Abdelhak Najib : Oui, la rédemption qui précède toute renaissance : En effet, au fil des jours, les évadés passent par plusieurs états frôlant la folie, riant comme des démons, pleurant, se roulant dans le sable, s’enterrant vivants, livrant combat contre un scorpion et un serpent pour lesquels ils vont se prendre d’affection étant les seules créatures qu’ils ont rencontrées dans l’immensité du vide depuis leur fuite. Ils arrivent tout de même à garder toute leur tête en gardant un contact avec le monde à travers une radio. Mais très vite, les batteries sont épuisées. Désespoir, abattement, lassitude, épuisement du corps et du mental. Puis, les évadés entrent, chacun à son tour et à sa façon, dans un dialogue monologué avec lui-même et avec la radio qui ne marche pas. Les hommes et les femmes, à tour de rôle, feignent une émission sur la libération de Tindouf. Ils créent un programme sur les festivités de la Marche Verte, ils suivent un match de football imaginaire, ils réagissent, ils crient, ils rouspètent, ils sautent de joie quand leur équipe gagne… Les jours et les nuits passent. Les évadés s’approchent d’un hameau désaffecté. Ils n’ont plus la force d’avancer. Ils attendent la nuit pour puiser dans leurs dernières forces pour s’y glisser. Ils marchent, ils rampent sur le sable, jusqu’à l’évanouissement. Quand l’un d’eux revient à lui-même, il voit un fusil pointé sur sa tempe. C’est un militaire…
Le Temps : Vous avez signé là un film à la fois historique et philosophique, sur la quête de la liberté par un groupe de damnés de la terre, finalement…
Abdelhak Najib : Tout à fait. Le cinéma, quand il se penche sur l’Histoire, va au-delà de l’historicité des faits, qui est très présente dans le film. Ce qui est essentiel dans cet opus, c’est sa dimension humaine. Ce sont les personnages qui incarnent cette histoire humaine tragique. Ce qui est important, c’est la volonté incassable des hommes et des femmes pour retrouver leur liberté. C’est leur force mentale, leur abnégation, leur résilience, leur solidité malgré les tortures, la faim et le désespoir. C’est leur esprit qui a accusé des coups terribles mais n’a jamais abdiqué, comme dans cette scène où le tortionnaire du «Polisario» brûle le manuscrit de l’un des détenus pour le briser. Celui-ci lui dit qu’on peut le brûler vif, brûler sa chair et ses os, mais personne ne peut annihiler la force de son esprit. Cette phrase résume tout l’esprit de ce film !
Le Temps : Vous avez écrit le film, vous le produisez et vous en êtes le réalisateur. C’est un défi pour vous, qui avez toujours écrit sur le cinéma, depuis plus de trois décennies ?

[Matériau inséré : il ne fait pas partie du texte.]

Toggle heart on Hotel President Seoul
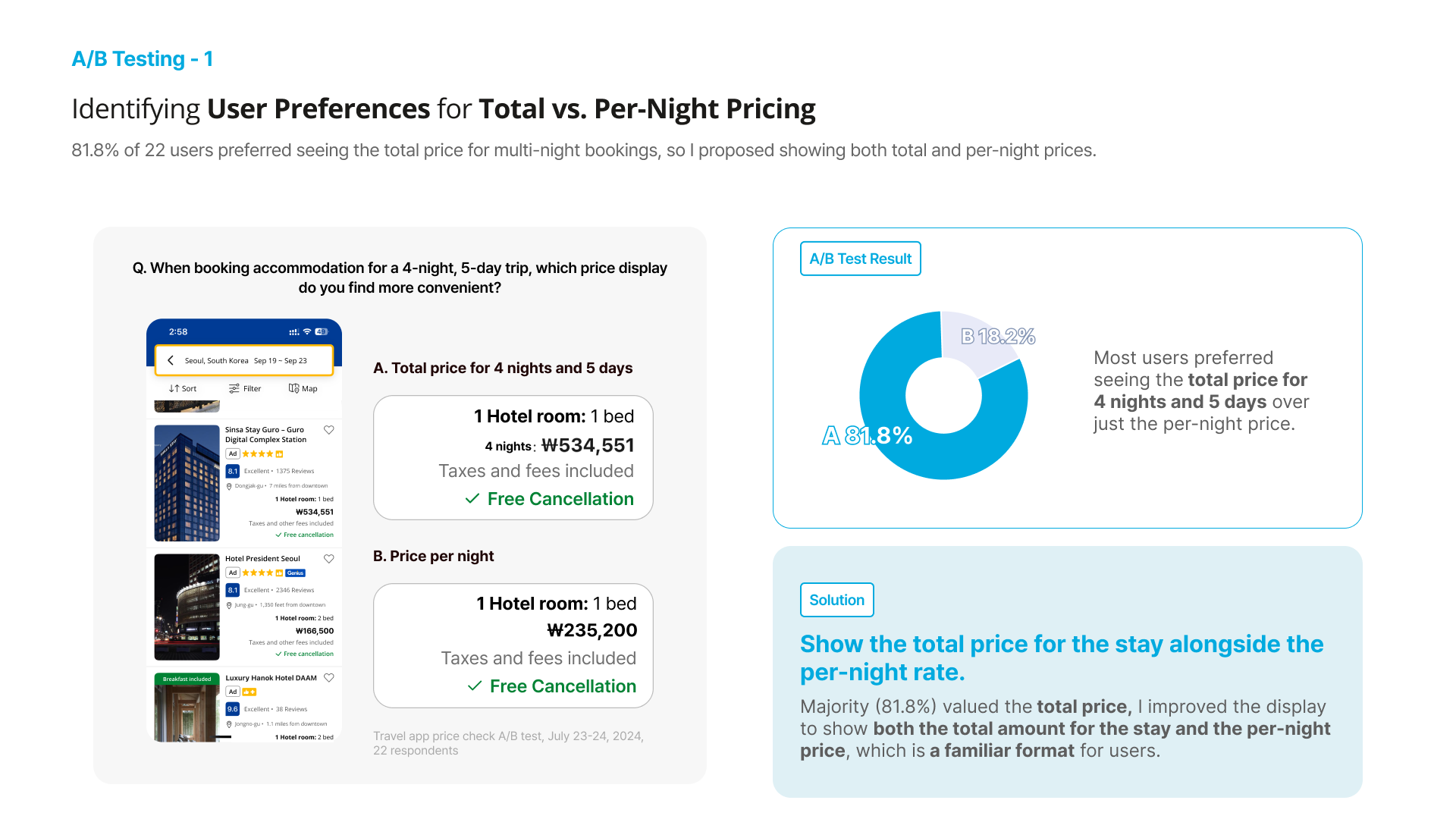The image size is (1456, 819). tap(329, 559)
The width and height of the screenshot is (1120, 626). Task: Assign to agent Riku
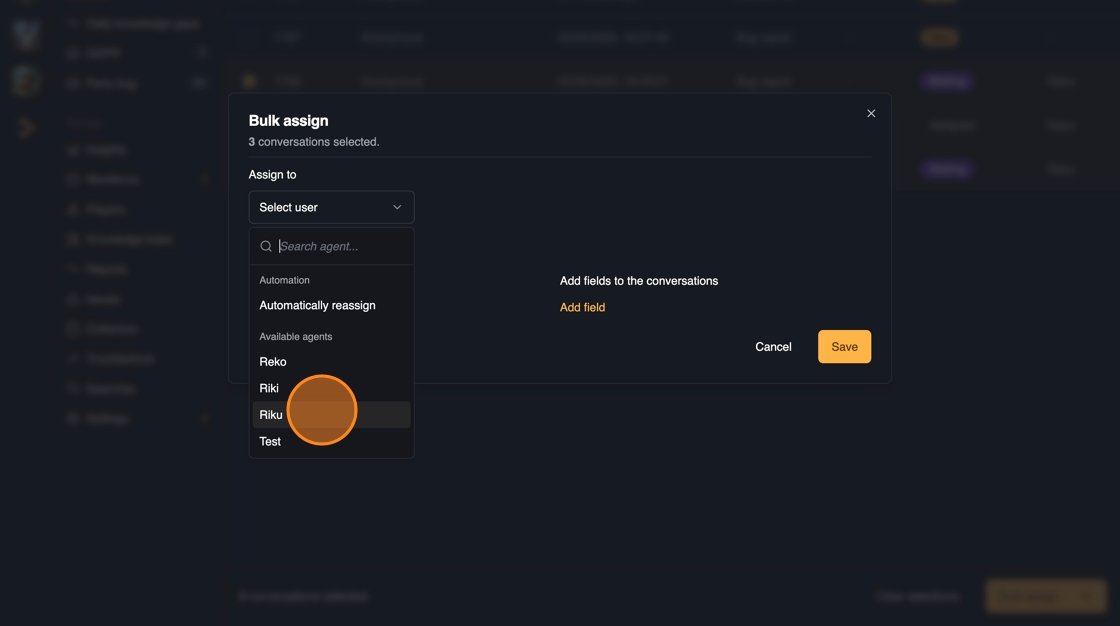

Abdelhak Najib : J’ai porté ce film en moi, depuis de longues années. Mon père était résistant. Ma mère, mes oncles et mes tantes ont fait la Marche Verte. L’amour de la Patrie fait partie de l’ADN de notre famille. Après plus de 30 ans de critique du cinéma, je suis assez mature et j’ai assez de recul pour pouvoir faire un film. Je l’ai écrit avec mon co-scénariste, Karim Oujil, qui a fait un excellent travail. Et je n’aurai pas pu produire ce film, qui est une autoproduction, sans le concours de Fatima Zahra Ouriaghli et Leila Ouriaghli, de Iktisadkom et Finances News Hebdo, ainsi que tout leur groupe. Je n’aurai pas pu rendre ce film concret sans la collaboration de Docteur Imane Kendili et de Docteur Nabil Bouzoubaâ, qui ont mis des fonds pour rendre ce projet possible. Et je n’aurai pas pu finir ce film sans le soutien et l’amitié de mes équipes et surtout des acteurs qui ont cru en ce projet : Driss Roukhe, Mohamed Choubi, Rafik Boubker, Kamal Haimoud, Mohcine Mountaki et tous les autres. Sans oublier la cheville ouvrière de ce projet, mon Directeur de Production, Adil Raked. Comme vous le voyez, c’est le concours de tous qui a donné corps à ce film que l’on dédie à Sa Majesté le Roi, à tout le peuple marocain et aux martyrs de la Patrie.